The Spanish Supreme Court has approved the ruling forcing schools to ensure 25% of lesson hours are taught in the Spanish language. This ruling goes against the European Charter for Regional or Minority Languages (ECRML) in the form ratified by the Spanish state, in which it agreed to 'make available [...] education in the relevant regional or minority languages'. It could have taken on a less demanding commitment to 'make available a substantial part of [...] education in the relevant regional or minority languages'.
This means that the Spanish state must make it possible to study within a linguistic immersion system, fully in Catalan, for all pupils who so wish. The Committee of Experts that monitors compliance with the Charter has pointed this out. In its fifth monitoring report, it warned that the Valencian plurilingual education law, which imposes percentages of Spanish in education, 'makes immersion programme models impossible'. The Council of Europe's Committee of Ministers took on the experts' observations and advised Spain to 'remove the limitations' to teaching in Catalan in Valencia: a conclusion that is also fully applicable to the situation in Catalonia. Plataforma per la Llengua will examine all the legal options available to force the Spanish courts to comply with the international linguistic duties the Spanish state has taken on.
8 out of 10 residents of Catalonia agree with the current model of education in Catalan
As well as breaching Spain's international commitments, this ruling goes against social and political consensus in Catalonia. A survey by statistics office GESOP from this autumn, commissioned by Plataforma per la Llengua, shows that 82% of Catalonia's residents support the Catalan linguistic immersion model. Rulings from recent years are an example of judicial activism that seeks to make changes to the people's will and replace it with certain political groups' preferences.
The survey commissioned by the NGO, which promotes the Catalan language, shows that linguistic immersion is supported by all segments of the population. Even habitual Spanish speakers are mainly in favour of this model: 68.1% of them approve of it. Furthermore, the model is widely supported all over Catalonia. In the city of Barcelona, 81.4% are in favour, while this figure is 76.4% in the wider Barcelona Metropolitan Area.
The model receives the most support in the youngest segment of the population. Practically 9 out of 10 young people - 88.1% - agree with it. This indicates that linguistic immersion is not just a policy from the past; it is also a project for the future.
Meanwhile, only 15.8% of Catalonia's residents disagree with the linguistic model in schools in Catalonia. Among those against the model, 40% argue that both Catalan and Spanish should be languages of instruction in schools.
Linguistic immersion: a model endorsed by institutions
Linguistic immersion in education is not an exclusively Catalan model. Belgium and Canada are examples of countries where this system has proved successful. In these countries, where various linguistic communities coexist, it has been shown that immersion in the language specific to the place does not harm speakers of other languages; instead, it helps them to achieve skills equivalent to those of the native speakers.

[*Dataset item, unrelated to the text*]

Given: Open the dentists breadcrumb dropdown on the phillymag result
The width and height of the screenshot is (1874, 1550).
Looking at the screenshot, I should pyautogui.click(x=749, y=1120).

Recently, the Government of Catalonia published data that indicated that compliance with the linguistic immersion model is not universal across Catalonia, and that almost half of secondary school teachers use Spanish in the classroom. In parallel, data gathered by the Higher Council for Evaluation of the Education System indicates that fourth-year secondary school pupils in all educational regions of Catalonia have a better command of Spanish than of Catalan. This demonstrates that any relaxation in the immersion model leads to a decline in pupils' Catalan language skills.

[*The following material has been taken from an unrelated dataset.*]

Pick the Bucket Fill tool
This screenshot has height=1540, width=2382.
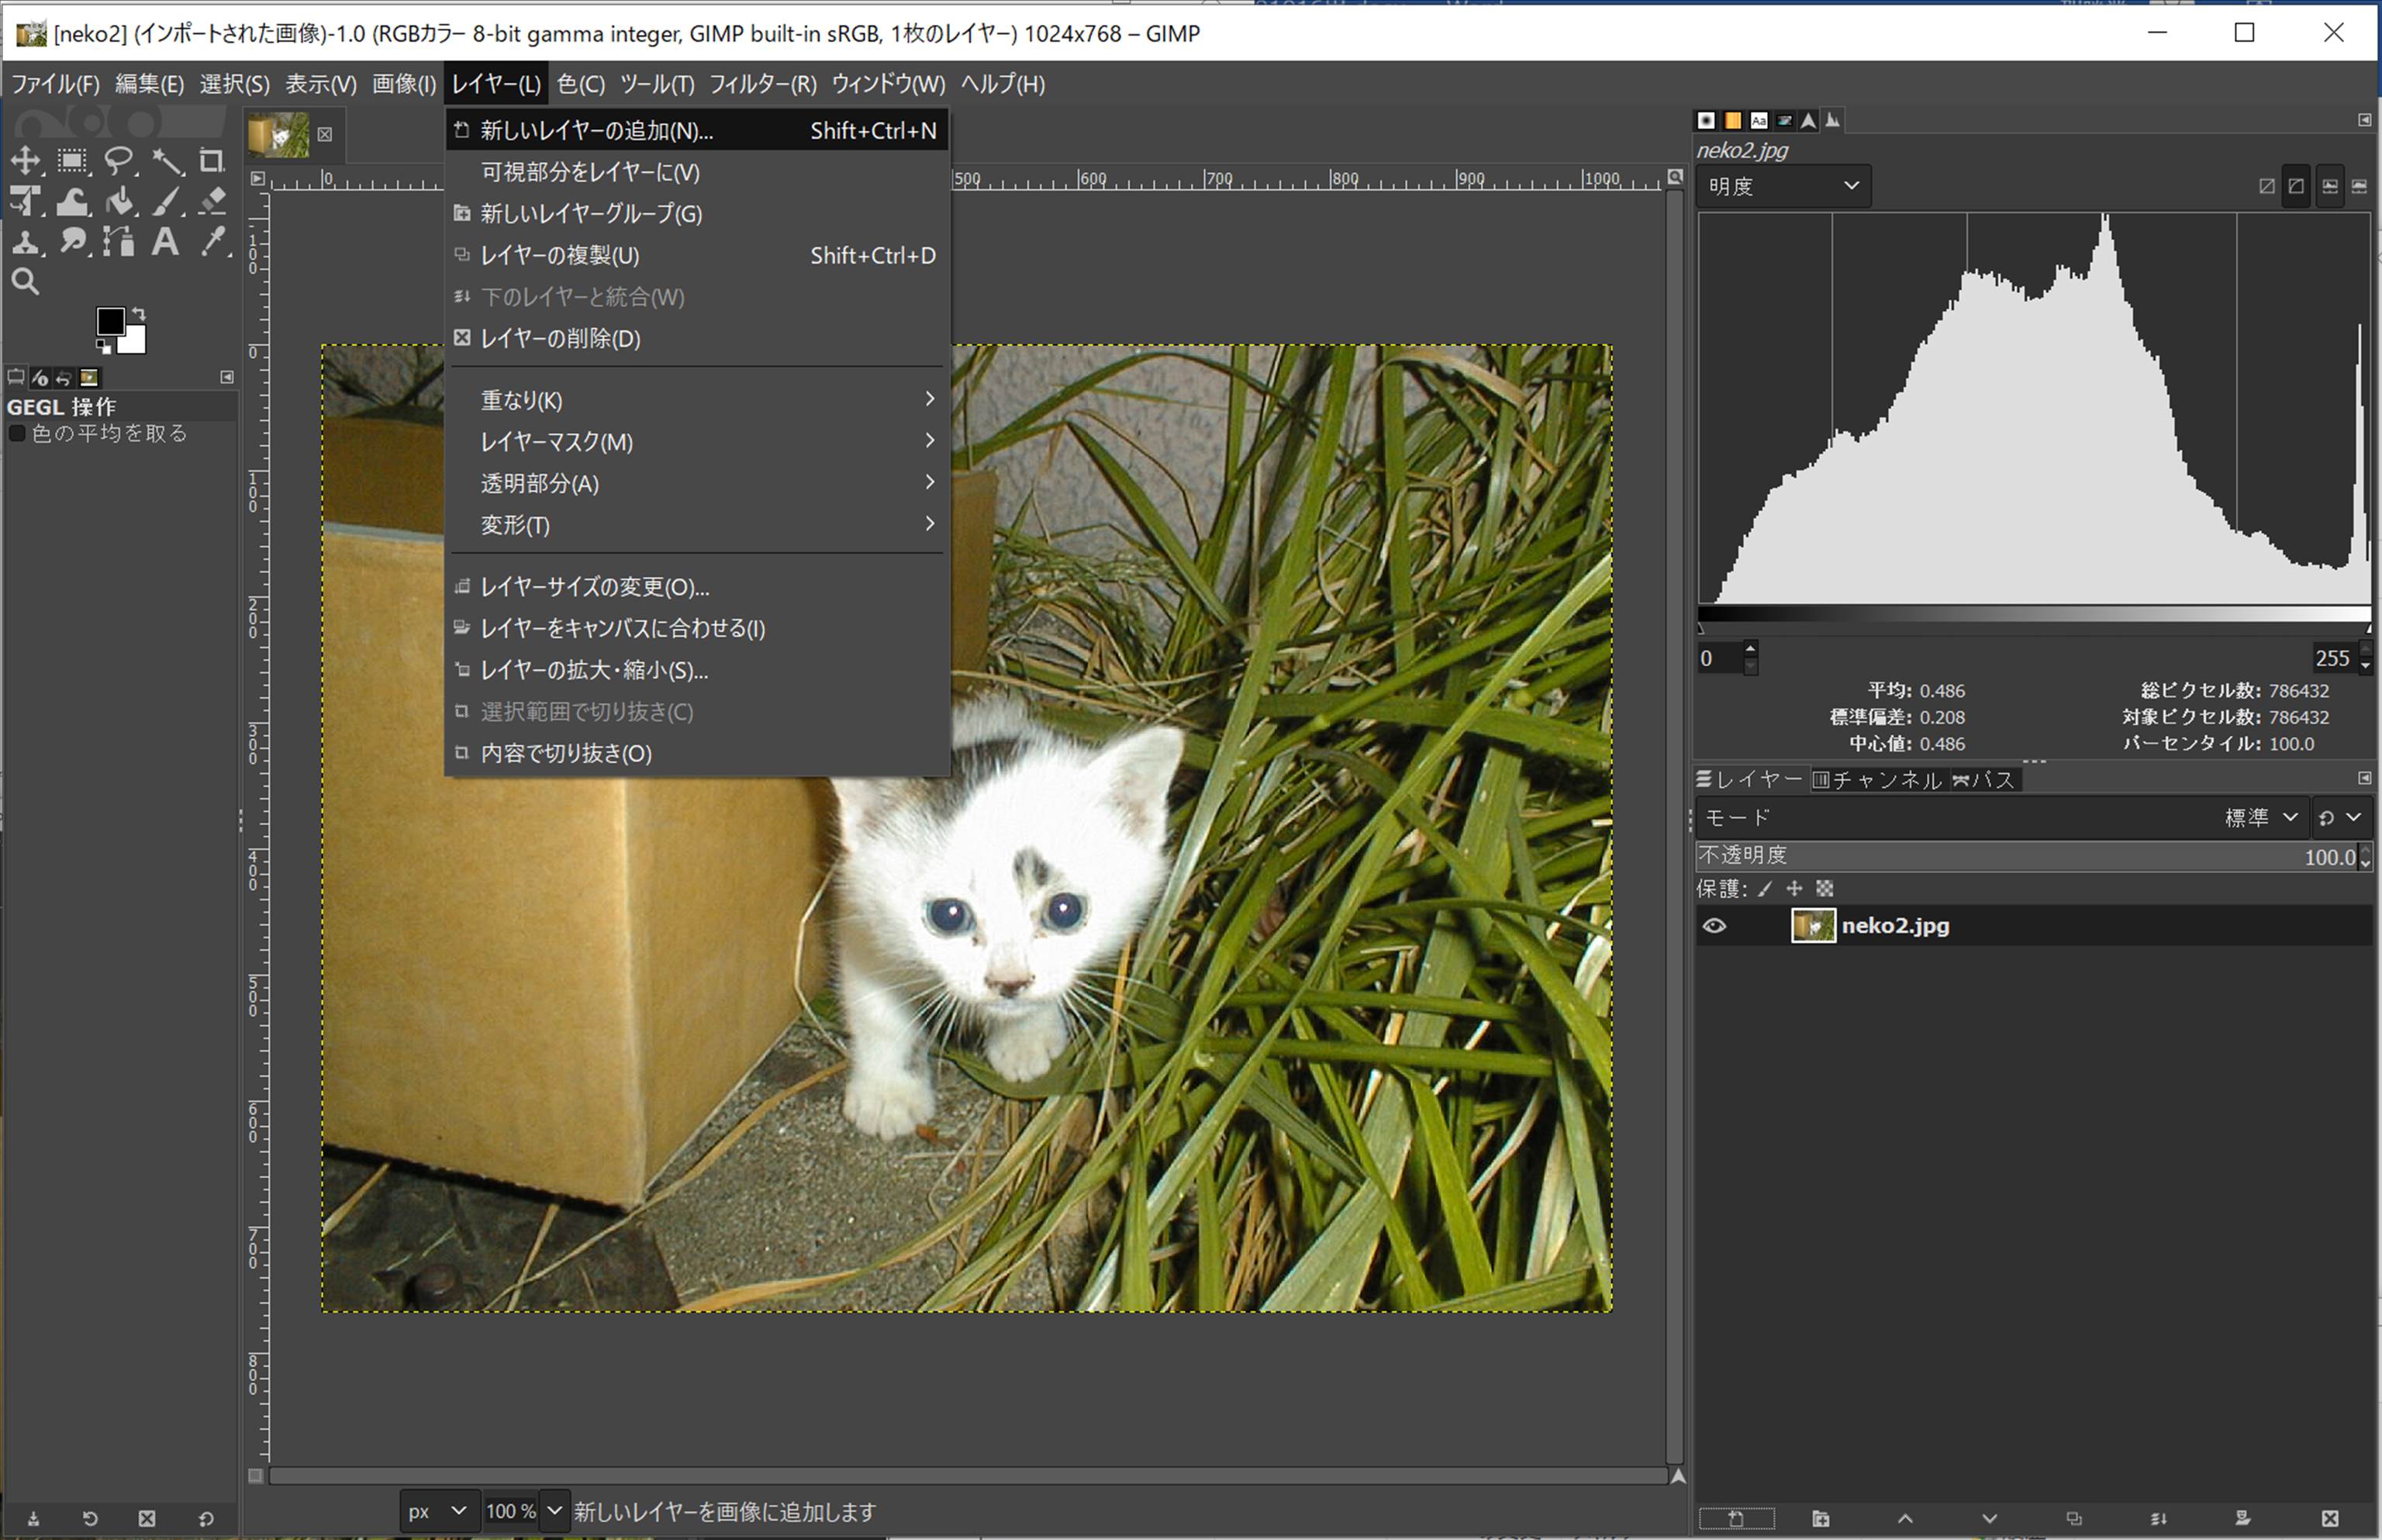(120, 202)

In a similar vein, two studies carried out by Plataforma per la Llengua show that 35% of primary school children in urban areas speak Catalan in the playground, while this figure drops to 14.6% in secondary schools. In primary education, the immersion model is more widely imposed, which indicates a direct correlation between use of Catalan in the classroom and in leisure time.
If linguistic immersion were a fully applied reality across Catalonia, it would ensure that all children finish compulsory education fully proficient in both official languages. In addition, immersion promotes linguistic cohesion and prevents any segregation of the population according to origin. In fact, in Catalonia, this model emerged thanks to requests from a group of Spanish-speaking families in Santa Coloma de Gramenet, who wanted their children to become proficient in Catalan and fully integrated. Education in Catalan promotes equal opportunities, as it makes all pupils proficient in both languages.